## WHAT THE TASK REQUIRES
Write the full listing out again, keeping every line exactly as it is.

## EXERCISE MATERIALS
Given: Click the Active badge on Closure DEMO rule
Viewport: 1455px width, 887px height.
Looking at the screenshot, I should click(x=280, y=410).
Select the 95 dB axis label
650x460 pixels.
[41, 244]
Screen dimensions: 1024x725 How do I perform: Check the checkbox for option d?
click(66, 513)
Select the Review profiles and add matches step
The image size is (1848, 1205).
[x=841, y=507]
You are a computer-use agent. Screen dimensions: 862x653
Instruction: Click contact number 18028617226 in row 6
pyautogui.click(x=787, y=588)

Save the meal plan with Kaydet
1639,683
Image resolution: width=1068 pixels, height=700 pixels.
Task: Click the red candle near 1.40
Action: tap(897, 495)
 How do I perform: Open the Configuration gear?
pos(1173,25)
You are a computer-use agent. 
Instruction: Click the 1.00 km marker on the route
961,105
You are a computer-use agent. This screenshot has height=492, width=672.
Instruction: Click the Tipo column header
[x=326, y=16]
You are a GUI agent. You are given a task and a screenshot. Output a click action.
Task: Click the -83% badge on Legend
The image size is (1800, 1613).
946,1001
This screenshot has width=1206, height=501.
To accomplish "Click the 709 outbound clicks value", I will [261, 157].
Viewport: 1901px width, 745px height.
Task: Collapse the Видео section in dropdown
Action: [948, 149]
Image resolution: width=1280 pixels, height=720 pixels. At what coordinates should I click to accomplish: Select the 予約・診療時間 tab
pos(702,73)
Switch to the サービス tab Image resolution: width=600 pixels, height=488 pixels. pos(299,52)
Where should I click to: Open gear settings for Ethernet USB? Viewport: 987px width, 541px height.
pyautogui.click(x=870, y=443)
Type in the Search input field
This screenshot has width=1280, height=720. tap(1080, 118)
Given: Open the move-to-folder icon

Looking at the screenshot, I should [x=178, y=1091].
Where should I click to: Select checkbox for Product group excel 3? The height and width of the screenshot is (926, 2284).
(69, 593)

## EXPECTED ANSWER
Given: Click the Active badge on Closure DEMO rule
Viewport: 1455px width, 887px height.
Looking at the screenshot, I should click(x=280, y=410).
Select the 95 dB axis label
650x460 pixels.
[41, 244]
Screen dimensions: 1024x725 How do I perform: Check the checkbox for option d?
click(66, 513)
Select the Review profiles and add matches step
The image size is (1848, 1205).
[x=841, y=507]
You are a computer-use agent. Screen dimensions: 862x653
Instruction: Click contact number 18028617226 in row 6
pyautogui.click(x=787, y=588)

Save the meal plan with Kaydet
1639,683
Image resolution: width=1068 pixels, height=700 pixels.
Task: Click the red candle near 1.40
Action: tap(897, 495)
 How do I perform: Open the Configuration gear?
pos(1173,25)
You are a computer-use agent. 
Instruction: Click the 1.00 km marker on the route
961,105
You are a computer-use agent. This screenshot has height=492, width=672.
Instruction: Click the Tipo column header
[x=326, y=16]
You are a GUI agent. You are given a task and a screenshot. Output a click action.
Task: Click the -83% badge on Legend
The image size is (1800, 1613).
946,1001
This screenshot has width=1206, height=501.
To accomplish "Click the 709 outbound clicks value", I will [261, 157].
Viewport: 1901px width, 745px height.
Task: Collapse the Видео section in dropdown
Action: [948, 149]
Image resolution: width=1280 pixels, height=720 pixels. At what coordinates should I click to accomplish: Select the 予約・診療時間 tab
pos(702,73)
Switch to the サービス tab Image resolution: width=600 pixels, height=488 pixels. pos(299,52)
Where should I click to: Open gear settings for Ethernet USB? Viewport: 987px width, 541px height.
pyautogui.click(x=870, y=443)
Type in the Search input field
This screenshot has width=1280, height=720. tap(1080, 118)
Given: Open the move-to-folder icon

Looking at the screenshot, I should [x=178, y=1091].
Where should I click to: Select checkbox for Product group excel 3? The height and width of the screenshot is (926, 2284).
(69, 593)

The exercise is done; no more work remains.